## What you will do
Which lines of the material below contain the string "pyautogui"? Show each such line in full, matching case exactly.
[START OF Record set]
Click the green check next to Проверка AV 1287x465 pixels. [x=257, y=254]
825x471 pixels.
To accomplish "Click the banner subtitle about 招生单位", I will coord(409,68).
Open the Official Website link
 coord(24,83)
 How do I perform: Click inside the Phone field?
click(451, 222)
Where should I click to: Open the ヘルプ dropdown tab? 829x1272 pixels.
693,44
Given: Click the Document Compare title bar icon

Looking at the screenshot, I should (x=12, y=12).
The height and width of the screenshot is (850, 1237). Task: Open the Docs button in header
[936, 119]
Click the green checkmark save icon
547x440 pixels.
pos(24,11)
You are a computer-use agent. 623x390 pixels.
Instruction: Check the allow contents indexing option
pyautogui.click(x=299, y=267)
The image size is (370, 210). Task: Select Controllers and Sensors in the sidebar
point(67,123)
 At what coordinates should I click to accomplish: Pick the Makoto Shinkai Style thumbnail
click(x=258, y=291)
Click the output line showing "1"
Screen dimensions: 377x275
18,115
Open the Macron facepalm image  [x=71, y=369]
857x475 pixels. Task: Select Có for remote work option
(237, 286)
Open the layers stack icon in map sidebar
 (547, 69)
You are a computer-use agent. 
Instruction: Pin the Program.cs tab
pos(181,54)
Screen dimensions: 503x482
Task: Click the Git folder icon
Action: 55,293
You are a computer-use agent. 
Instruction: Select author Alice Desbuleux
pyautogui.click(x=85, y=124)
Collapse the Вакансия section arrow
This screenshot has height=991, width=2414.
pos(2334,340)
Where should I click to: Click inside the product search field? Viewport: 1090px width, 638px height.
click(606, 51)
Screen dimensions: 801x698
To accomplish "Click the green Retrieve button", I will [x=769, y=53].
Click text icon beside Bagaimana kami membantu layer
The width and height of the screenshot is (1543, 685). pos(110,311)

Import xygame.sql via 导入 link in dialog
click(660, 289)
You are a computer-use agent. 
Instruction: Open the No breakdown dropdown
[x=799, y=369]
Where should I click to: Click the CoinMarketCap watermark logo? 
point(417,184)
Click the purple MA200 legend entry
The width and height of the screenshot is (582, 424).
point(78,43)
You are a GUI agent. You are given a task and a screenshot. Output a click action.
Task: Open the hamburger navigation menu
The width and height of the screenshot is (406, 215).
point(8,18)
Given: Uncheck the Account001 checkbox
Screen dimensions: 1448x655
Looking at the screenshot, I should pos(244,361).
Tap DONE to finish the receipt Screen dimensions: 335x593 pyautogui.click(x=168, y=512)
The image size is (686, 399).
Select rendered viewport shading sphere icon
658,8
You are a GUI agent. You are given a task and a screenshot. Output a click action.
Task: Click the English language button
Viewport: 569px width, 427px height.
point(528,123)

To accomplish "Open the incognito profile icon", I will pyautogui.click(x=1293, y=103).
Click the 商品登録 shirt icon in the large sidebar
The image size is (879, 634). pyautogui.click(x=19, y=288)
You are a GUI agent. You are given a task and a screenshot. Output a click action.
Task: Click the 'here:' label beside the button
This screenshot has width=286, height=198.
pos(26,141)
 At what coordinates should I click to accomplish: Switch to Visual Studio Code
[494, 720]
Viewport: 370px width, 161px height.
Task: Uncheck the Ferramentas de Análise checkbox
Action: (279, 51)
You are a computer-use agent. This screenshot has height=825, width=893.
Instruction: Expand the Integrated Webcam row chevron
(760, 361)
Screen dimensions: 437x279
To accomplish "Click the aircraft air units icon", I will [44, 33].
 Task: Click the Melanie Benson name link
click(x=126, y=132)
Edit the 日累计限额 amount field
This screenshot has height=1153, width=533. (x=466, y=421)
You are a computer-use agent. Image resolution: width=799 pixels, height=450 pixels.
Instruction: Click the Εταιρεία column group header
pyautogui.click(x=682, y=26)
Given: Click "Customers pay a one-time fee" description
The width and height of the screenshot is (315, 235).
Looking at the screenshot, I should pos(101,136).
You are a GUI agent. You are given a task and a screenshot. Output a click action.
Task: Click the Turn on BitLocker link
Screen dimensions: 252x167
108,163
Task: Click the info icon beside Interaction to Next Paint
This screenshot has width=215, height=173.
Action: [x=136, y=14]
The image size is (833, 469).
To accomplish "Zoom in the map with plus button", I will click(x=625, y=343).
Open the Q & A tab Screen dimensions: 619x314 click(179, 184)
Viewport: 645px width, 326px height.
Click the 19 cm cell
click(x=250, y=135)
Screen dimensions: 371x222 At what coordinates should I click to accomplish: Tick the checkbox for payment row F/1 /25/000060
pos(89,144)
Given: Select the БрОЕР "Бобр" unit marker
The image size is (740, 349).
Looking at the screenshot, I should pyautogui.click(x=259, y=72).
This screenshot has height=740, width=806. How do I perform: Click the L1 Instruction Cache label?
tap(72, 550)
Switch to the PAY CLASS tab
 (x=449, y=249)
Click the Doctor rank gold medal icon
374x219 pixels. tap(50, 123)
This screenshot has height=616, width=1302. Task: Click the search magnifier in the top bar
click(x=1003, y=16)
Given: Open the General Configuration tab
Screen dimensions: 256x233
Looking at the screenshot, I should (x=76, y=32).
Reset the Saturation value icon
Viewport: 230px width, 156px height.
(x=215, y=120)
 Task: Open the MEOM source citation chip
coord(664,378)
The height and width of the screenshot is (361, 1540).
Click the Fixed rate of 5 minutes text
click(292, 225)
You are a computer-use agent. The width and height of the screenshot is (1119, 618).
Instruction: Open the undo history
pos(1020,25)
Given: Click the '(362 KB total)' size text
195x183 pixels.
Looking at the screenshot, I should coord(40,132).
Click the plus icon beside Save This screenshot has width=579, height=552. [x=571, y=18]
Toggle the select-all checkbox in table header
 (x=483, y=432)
[END OF Record set]
## Problem solution
pyautogui.click(x=299, y=267)
pyautogui.click(x=85, y=124)
Tap DONE to finish the receipt Screen dimensions: 335x593 pyautogui.click(x=168, y=512)
To accomplish "Open the incognito profile icon", I will pyautogui.click(x=1293, y=103).
The image size is (879, 634). pyautogui.click(x=19, y=288)
pyautogui.click(x=682, y=26)
Looking at the screenshot, I should pyautogui.click(x=259, y=72).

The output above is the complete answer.